#### [WHAT THE EXERCISE ASKS]
Carry on the piece comparing Alexa and Siri as developer platforms, picking up after its final sentence.

#### [EXTRACT TO READ]
There is a tradeoff here. Google and Apple’s Siri don’t have any such boundaries, as they attempt to listen and respond in a much more natural approach to language. These have more potential than the current Alexa to eventually feel much more like a human interaction. Amazon may be stifling the future of Alexa by putting in these boundaries. But for user experience right now, the command-line approach works much better.

Accurate home assistant + open platform = developer friendly

So, Alexa is open for developers to easily create apps. And Amazon has set boundaries on how its language processing works that makes it a better user experience today than other home assistants. Together, those two factors make Alexa a very friendly developer platform. Open, defined and doable.

Apple’s Siri, by comparison, is fairly unfriendly to developers. Even the new SiriKit allows for only seven different types of applications on the iPhone and iPad. And on AppleTV, Siri isn’t open at all — at least yet. Given the high failure rate of Siri to understand user requests, developers will continue to be less inclined to build products for it. This natural language failure is another limiting factor.

#### [Stored dataset items]
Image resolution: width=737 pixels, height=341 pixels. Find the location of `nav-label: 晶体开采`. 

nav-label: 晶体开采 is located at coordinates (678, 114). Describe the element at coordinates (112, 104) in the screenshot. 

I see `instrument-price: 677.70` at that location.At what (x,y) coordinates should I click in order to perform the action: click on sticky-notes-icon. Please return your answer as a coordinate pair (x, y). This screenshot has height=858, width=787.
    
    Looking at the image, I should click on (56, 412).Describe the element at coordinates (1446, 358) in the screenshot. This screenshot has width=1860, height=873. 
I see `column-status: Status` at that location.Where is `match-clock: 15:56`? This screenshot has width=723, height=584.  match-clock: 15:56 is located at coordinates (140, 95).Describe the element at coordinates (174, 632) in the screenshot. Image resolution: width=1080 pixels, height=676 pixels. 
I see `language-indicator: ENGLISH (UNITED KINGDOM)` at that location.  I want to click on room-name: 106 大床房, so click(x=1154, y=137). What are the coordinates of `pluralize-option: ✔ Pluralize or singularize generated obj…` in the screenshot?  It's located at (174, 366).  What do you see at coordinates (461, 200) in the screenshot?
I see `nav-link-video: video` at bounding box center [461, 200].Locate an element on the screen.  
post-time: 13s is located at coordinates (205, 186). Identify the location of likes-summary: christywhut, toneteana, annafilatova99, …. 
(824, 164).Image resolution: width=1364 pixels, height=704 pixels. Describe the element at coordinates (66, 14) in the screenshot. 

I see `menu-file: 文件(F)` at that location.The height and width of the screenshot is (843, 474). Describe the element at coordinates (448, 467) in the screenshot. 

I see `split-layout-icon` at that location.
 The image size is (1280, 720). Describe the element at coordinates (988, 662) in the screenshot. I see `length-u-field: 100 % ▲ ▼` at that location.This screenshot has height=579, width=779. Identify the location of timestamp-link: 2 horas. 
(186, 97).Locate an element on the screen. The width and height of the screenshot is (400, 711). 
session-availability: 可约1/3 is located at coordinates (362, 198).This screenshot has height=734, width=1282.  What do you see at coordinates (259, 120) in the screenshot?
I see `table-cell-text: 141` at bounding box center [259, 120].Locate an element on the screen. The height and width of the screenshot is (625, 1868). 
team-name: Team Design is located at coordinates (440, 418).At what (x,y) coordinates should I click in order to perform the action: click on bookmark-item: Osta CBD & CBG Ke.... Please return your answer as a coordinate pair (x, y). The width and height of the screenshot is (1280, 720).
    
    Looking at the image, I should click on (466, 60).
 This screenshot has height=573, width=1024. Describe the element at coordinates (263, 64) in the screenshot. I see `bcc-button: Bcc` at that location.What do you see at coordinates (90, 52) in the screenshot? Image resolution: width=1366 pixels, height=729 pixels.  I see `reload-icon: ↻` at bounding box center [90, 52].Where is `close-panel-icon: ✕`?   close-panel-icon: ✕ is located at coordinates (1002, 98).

#### [RESULT BELOW]
Google could still own the home assistant market

Google is approaching voice assistants from multiple angles — and probably has the best chance to challenge Alexa in terms of wide developer support. Announced at the recent Google I/O developer conference, the Google Home assistant is the company’s answer to Amazon Echo. Google hasn’t yet announced how much or if the platform will be available to developers for companion apps, but if its Android ecosystem is any indication, you can bet the company will encourage innovation by third parties.

From an intelligence point of view, Google has unparalleled capability with its experience in machine learning and access to data. Google also has arguably the strongest foundation to understand user intent with its Knowledge Graph. Google’s voice assistant capabilities aren’t as bound as Amazon, which means there’s more chance for failure now but more potential later as its own AI and natural language processing improves.

With all this said, Google is the only one of the three without a public API available for review, so how developer friendly the Google Home assistant will be is still very much to be determined.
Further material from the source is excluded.